Details

When

May 12, 2016, 12:00 pm - April 19, 2024, 12:02 pm

Where

The Middle East Institute
1761 N St. NW
Washington, District of Columbia 20036 (Map)

The Middle East Institute (MEI) is pleased to host Robert Worth for a discussion of his new book: A Rage for Order: The Middle East in Turmoil, from Tahrir Square to ISIS (Farrar, Straus and Giroux, 2016).
 
In 2011 a series of protests shook the Middle East to its core. Young Arabs, alienated by oppression and economic hardship, took to the streets to demand opportunity and an end to tyranny. Five years later, their utopian vision of revolution has been displaced violently by civil war, instability, and the return of autocracy.
 
With long experience in the region, a keen eye, and the vivid style of a literary journalist, Worth tells the story of the Arab Spring through the eyes and hopes of its protagonists. With diverse portraits and personal accounts from across the region, Worth explains how the Arab Spring gave way to a new age of discord.

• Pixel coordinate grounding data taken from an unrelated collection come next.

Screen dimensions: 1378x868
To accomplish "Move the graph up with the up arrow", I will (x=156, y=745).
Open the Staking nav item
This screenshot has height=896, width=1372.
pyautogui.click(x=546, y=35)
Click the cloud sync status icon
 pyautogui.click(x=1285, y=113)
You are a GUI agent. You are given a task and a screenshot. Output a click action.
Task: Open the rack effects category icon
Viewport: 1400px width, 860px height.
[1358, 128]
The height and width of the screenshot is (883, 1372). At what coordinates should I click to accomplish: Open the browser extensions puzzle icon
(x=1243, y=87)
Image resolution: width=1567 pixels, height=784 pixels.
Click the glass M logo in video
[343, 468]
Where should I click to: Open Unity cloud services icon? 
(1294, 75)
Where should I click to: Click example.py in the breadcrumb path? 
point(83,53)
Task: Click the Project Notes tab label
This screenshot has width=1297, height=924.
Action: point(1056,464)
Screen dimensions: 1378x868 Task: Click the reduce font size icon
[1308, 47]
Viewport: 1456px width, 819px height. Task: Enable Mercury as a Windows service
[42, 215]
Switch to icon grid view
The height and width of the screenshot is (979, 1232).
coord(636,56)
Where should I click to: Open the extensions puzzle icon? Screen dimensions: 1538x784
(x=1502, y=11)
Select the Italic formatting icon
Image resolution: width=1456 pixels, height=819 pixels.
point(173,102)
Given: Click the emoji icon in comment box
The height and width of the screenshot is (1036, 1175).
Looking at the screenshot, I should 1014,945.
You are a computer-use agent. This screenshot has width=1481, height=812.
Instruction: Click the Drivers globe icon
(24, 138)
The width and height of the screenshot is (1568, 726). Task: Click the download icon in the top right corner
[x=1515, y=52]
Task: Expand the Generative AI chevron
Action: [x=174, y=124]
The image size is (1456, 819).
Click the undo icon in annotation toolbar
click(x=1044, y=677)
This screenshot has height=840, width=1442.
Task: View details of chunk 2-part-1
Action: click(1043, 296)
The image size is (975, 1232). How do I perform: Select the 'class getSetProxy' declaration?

Kate Seelye, MEI Senior Vice President, will moderate.
 
Speaker Biography:
Contributor, The New York Times Magazine
Robert Worth is a career journalist who spent fourteen years as a correspondent for The New York Times. He served the as the Times’ correspondent in Baghdad from 2003 to 2006 and the paper’s Beirut bureau chief from 2007 to 2011. Worth was an editor of the Washington Monthly from 1998-1999 until he joined the Times as a reporter on the metropolitan desk in 2000. He continues to be a frequent contributor to The New York Times Magazine and The New York Review of Books. Last year, Worth was a public policy fellow in the Woodrow Wilson International Center for Scholars’ Middle East Program, where he worked on A Rage for Order: the Middle East in Turmoil from Tahrir Square to ISIS.
 
Kate Seelye (Moderator)
Senior Vice President, MEI
Kate Seelye is senior vice president of the Middle East Institute (MEI), where she oversees communications, outreach, and programs, including the institution’s growing arts and culture program. She also serves on the board of the Ali Vural Ak Center for Global Islamic Studies at George Mason University. Prior to joining MEI in 2009, Seelye worked as a radio and television journalist covering the Arab world from 2000-2009 from her base in Beirut, Lebanon. She reported on the region for National Public Radio, the PRI/BBC show, “The World,” PBS TV’s “Frontline/World” documentary program, and the renowned Channel Four British investigative television news series, “Unreported World.”